§ Excerpt to read
Start of Block

That needed to change, but I needed to do it my way. I didn’t want to eliminate carbs or dairy. I needed portion control and balance. I also didn’t need a quick fix, because I would simply gain the weight back.

The first couple of weeks on Weight Watchers were difficult, but I liked the point system and followed it. My stomach was so used to being stretched full of food that it was constantly letting me know, “Hey girl, we could do with some chicken McNuggets right about now!”

What I learned through that was balance. I still have peanut butter, but not an entire jar. I occasionally have Vanilla Cokes, but not every day. I enjoy Sonic Blasts weekly. I had Chick-fil-A for lunch the other day. I splurge when I want to.

I’m a creature of habit, so I eat lots of the same things now: Big salads with salmon, ground turkey quesadillas, scrambled eggs and turkey bacon, peanut butter protein bars, or hard-boiled eggs and banana. We keep a Tupperware of grilled chicken nuggets in the fridge, and I’m constantly snacking on those. I’m satisfied when I eat now, and I stop eating when I’m full, regardless of what’s left on the plate.

[Discover how to run 10, 50, or even 100 pounds off with Run to Lose.]

My eating habits weren’t the only thing that helped me. My husband, KJ, who has been a runner for more than a decade, convinced me to try running. He used to be overweight, and I would mock him: “How boring. How tedious. Your poor knees.”

I started walking with the stroller in the park when Harrison was a baby. In April 2019, when I started my weight-loss journey, I ramped up the walking. I hit the hills. I went faster. I got an Apple watch because, again, I like numbers.

I’m not one for group workout classes; I prefer my own pace, literally. Running can be as social or as solitary as you want. Me. The baby. And our walks which were slowly but steadily speeding up. Over the next few months, it turned into running.

End of Block

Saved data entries
Start of Block

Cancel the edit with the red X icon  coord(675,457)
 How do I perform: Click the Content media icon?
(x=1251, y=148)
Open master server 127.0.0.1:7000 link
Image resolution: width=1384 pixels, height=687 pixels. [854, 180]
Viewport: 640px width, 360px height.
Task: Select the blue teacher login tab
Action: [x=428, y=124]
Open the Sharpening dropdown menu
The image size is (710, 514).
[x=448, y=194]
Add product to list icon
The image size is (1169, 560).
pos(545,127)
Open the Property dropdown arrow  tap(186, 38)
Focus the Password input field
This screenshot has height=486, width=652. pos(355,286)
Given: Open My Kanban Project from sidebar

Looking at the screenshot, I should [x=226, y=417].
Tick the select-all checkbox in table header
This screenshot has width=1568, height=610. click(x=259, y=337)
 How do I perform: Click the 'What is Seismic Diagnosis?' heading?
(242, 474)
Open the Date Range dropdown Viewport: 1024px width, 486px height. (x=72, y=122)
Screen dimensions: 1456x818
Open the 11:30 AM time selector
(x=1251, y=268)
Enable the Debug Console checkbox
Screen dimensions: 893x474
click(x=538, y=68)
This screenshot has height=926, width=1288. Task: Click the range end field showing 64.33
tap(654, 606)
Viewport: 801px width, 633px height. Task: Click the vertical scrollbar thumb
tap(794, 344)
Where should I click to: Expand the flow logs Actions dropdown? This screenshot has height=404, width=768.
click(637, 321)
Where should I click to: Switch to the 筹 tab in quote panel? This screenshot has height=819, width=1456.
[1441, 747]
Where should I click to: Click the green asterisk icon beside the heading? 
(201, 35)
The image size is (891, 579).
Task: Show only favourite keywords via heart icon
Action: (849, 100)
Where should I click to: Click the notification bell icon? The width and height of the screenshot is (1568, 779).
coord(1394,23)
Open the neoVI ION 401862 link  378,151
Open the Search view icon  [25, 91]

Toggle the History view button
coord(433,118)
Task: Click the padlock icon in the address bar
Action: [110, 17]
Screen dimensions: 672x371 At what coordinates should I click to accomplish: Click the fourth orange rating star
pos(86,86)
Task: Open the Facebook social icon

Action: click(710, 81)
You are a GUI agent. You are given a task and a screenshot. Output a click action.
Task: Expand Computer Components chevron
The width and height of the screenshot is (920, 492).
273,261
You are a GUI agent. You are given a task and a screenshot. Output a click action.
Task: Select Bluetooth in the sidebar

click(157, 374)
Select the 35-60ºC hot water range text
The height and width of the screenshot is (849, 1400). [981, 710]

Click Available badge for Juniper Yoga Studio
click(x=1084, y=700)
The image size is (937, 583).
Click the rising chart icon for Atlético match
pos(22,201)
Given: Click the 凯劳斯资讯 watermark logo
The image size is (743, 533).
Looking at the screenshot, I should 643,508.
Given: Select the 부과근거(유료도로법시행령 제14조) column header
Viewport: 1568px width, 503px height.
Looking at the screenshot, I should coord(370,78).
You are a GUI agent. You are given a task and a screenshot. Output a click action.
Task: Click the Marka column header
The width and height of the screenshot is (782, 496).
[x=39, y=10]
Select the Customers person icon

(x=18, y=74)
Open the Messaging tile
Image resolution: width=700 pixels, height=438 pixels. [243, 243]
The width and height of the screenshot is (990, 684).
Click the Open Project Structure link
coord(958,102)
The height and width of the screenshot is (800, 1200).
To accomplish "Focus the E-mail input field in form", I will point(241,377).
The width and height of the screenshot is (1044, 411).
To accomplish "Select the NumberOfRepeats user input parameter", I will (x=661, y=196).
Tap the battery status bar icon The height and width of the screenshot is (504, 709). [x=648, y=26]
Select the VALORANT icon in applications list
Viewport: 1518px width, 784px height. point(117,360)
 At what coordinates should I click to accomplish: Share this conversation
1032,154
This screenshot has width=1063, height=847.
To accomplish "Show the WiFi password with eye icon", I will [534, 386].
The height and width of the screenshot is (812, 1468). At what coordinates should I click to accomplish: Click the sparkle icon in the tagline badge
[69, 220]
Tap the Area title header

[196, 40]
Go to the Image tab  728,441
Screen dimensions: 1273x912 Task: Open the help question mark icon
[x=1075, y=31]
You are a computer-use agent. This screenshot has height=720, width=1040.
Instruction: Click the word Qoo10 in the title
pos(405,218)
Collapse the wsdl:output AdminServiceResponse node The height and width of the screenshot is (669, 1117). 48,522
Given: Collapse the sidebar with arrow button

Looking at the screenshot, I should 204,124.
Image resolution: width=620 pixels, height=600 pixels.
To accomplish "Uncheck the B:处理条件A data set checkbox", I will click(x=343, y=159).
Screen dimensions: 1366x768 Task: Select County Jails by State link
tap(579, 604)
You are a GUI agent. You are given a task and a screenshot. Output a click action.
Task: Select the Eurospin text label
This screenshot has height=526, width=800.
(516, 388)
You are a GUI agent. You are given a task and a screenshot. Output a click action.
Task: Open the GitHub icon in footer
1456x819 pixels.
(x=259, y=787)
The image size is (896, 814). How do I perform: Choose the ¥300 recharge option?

End of Block

§ Prompt
Pick up the weight-loss account after its final sentence and continue it.

§ Answer box
I remember the early attempts to run at the park, pushing a 40-pound stroller. I could barely run five-hundredths of a mile without my lungs screaming for mercy. I was discouraged and embarrassed. The friend I was walking with was barely flushed, while I was sweating buckets.

But five-hundredths turned into one-tenth. One-tenth turned into two-tenths. Then one day I knocked out half a mile without stopping, and I never looked back.

Since then, I’ve progressed significantly. Those brisk walks in 2019 turned into countless 5Ks and 10Ks. I even hit a distance PR in October of 11.15 miles. I did it with KJ, both of us at our new weights—him 60 pounds down and me at 105 pounds down to 122.

Running is so cathartic for me. I’m a nurse in the COVID ICU at my hospital, and I can be having the worst day, but a run will turn my mood around; four steps into the run, I will start smiling because I know I will feel amazing when I finish.

I lost pretty much half my body weight, and I feel like a new person. Doctors who haven’t rotated in the ICU in a while don’t recognize me. I also try to look at the future I have now. KJ is a pilot for a major airline, and when he would suggest trips, I so often said no. This is my life now, and I don’t want to waste it.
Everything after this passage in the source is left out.